__Problem requirements__. Give again, unaltered, the lines of the listing below that run from the line having "Instruction: Click the Tabela" through the line having "Task: Click frame 42 on the timeline".

__Given data__.
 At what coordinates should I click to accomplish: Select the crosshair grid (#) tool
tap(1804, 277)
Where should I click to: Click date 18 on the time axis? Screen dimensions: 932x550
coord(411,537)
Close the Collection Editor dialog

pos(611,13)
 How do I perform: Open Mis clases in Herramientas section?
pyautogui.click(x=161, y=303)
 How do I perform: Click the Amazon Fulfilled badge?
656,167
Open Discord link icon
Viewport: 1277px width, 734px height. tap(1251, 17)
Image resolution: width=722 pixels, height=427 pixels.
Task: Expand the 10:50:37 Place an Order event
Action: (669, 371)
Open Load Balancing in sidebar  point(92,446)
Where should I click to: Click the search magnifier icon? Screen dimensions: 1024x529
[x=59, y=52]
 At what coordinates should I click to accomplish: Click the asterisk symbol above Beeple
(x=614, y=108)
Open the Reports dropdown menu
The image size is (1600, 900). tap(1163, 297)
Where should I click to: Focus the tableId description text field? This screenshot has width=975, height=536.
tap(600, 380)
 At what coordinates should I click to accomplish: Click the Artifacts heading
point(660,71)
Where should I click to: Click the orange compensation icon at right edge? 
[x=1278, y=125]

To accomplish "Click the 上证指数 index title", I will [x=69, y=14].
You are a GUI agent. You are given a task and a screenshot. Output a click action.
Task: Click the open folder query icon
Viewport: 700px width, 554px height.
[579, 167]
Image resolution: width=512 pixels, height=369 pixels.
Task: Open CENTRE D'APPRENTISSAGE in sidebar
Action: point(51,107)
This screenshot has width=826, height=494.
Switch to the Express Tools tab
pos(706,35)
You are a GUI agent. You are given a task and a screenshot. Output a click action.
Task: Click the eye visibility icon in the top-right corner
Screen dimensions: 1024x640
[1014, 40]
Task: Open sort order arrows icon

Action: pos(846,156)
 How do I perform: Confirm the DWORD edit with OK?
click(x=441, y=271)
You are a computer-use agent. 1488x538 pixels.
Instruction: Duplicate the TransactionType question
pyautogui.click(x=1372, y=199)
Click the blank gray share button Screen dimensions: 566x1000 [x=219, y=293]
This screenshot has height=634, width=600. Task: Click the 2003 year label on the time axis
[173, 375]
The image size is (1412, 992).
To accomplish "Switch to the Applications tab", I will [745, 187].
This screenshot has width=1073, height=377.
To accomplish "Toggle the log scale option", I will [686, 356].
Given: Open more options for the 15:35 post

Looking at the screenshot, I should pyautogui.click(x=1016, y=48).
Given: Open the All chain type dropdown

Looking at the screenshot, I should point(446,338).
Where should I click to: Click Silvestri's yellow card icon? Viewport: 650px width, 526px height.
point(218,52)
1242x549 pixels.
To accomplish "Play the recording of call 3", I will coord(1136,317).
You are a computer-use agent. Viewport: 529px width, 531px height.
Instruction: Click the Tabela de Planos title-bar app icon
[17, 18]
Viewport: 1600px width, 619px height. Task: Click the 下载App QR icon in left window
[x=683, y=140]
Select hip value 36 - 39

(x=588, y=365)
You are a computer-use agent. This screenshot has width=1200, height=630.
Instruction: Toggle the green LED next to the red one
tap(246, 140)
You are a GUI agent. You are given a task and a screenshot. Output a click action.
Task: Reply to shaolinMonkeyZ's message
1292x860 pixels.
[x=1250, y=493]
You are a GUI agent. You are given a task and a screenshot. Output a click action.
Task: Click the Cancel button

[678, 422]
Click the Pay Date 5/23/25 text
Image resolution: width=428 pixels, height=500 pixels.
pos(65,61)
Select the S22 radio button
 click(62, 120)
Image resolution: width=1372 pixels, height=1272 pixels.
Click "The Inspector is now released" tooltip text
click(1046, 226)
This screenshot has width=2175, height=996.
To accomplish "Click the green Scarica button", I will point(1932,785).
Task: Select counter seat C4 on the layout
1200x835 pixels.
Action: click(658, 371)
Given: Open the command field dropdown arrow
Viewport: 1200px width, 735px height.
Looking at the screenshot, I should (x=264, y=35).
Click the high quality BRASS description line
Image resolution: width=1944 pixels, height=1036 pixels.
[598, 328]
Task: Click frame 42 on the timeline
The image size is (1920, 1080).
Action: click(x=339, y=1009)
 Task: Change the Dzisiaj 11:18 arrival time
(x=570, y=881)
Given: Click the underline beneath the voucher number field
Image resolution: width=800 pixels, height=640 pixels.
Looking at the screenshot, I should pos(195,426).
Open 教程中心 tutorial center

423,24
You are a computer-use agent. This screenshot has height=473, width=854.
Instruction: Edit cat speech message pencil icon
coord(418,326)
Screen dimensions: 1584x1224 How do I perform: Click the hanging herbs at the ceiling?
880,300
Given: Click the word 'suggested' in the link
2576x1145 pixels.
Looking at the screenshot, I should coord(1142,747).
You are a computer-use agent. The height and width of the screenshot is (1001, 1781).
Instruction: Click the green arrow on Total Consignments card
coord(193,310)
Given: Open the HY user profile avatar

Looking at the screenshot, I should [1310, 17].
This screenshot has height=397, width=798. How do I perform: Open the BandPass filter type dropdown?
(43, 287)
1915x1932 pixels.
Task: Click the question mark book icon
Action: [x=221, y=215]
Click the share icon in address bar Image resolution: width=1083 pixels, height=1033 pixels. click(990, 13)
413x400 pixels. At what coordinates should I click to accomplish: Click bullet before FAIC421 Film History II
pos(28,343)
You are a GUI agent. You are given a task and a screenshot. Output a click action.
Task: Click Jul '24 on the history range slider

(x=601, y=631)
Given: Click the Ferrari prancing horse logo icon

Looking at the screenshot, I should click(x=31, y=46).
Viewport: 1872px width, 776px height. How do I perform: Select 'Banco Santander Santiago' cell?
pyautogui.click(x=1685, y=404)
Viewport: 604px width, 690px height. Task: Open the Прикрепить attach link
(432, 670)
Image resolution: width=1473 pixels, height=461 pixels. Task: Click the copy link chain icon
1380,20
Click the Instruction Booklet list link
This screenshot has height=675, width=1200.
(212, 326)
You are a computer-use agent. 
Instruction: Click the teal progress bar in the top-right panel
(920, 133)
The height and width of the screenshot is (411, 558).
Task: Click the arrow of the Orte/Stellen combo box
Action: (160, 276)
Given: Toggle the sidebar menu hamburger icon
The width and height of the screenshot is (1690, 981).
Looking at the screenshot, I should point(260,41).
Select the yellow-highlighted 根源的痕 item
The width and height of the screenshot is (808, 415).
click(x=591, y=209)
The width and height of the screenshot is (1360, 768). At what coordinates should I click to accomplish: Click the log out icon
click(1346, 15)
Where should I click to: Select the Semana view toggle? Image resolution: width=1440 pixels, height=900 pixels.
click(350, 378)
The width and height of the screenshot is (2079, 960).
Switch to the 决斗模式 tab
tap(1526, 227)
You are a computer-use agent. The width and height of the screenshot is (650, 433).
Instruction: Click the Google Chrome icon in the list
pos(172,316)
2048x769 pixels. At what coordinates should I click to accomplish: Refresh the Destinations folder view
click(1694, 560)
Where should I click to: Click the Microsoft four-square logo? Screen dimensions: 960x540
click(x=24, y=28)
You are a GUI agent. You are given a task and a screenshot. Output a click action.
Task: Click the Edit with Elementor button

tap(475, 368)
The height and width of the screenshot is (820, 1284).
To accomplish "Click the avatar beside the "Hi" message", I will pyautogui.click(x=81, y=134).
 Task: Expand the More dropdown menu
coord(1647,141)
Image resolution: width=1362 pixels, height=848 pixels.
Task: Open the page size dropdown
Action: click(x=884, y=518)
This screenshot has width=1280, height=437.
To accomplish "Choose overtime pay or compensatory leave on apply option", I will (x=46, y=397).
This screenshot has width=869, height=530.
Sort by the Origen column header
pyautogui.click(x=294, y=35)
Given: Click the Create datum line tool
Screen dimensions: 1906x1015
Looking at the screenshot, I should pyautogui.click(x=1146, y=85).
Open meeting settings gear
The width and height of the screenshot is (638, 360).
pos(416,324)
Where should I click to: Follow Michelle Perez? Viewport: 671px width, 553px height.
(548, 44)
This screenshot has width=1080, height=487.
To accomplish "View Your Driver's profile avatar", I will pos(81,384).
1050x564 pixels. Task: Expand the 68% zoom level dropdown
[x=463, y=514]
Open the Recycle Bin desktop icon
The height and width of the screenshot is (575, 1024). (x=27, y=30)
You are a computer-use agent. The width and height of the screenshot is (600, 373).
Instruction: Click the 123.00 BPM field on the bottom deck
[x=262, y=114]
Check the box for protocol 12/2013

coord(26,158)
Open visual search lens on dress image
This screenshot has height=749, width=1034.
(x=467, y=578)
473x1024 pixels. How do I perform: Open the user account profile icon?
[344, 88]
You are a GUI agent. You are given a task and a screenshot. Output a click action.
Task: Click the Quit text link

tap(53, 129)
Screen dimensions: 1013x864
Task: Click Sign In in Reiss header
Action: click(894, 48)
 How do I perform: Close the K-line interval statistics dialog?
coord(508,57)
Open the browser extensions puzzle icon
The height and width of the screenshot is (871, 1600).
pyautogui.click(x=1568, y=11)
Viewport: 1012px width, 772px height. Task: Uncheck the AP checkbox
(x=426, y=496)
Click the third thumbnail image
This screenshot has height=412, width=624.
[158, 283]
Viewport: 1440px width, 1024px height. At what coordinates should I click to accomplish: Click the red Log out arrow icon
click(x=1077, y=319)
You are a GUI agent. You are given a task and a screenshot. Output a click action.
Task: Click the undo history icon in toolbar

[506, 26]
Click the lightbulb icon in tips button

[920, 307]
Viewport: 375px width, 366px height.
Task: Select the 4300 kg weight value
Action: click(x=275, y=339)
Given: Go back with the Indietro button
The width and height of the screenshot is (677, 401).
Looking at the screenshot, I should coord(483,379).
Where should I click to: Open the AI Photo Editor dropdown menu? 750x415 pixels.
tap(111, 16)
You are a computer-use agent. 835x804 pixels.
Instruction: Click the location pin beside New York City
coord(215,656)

__Answer to the problem__.
Instruction: Click the Tabela de Planos title-bar app icon
[17, 18]
Viewport: 1600px width, 619px height. Task: Click the 下载App QR icon in left window
[x=683, y=140]
Select hip value 36 - 39

(x=588, y=365)
You are a computer-use agent. This screenshot has width=1200, height=630.
Instruction: Toggle the green LED next to the red one
tap(246, 140)
You are a GUI agent. You are given a task and a screenshot. Output a click action.
Task: Reply to shaolinMonkeyZ's message
1292x860 pixels.
[x=1250, y=493]
You are a GUI agent. You are given a task and a screenshot. Output a click action.
Task: Click the Cancel button

[678, 422]
Click the Pay Date 5/23/25 text
Image resolution: width=428 pixels, height=500 pixels.
pos(65,61)
Select the S22 radio button
 click(62, 120)
Image resolution: width=1372 pixels, height=1272 pixels.
Click "The Inspector is now released" tooltip text
click(1046, 226)
This screenshot has width=2175, height=996.
To accomplish "Click the green Scarica button", I will point(1932,785).
Task: Select counter seat C4 on the layout
1200x835 pixels.
Action: click(658, 371)
Given: Open the command field dropdown arrow
Viewport: 1200px width, 735px height.
Looking at the screenshot, I should (x=264, y=35).
Click the high quality BRASS description line
Image resolution: width=1944 pixels, height=1036 pixels.
[598, 328]
Task: Click frame 42 on the timeline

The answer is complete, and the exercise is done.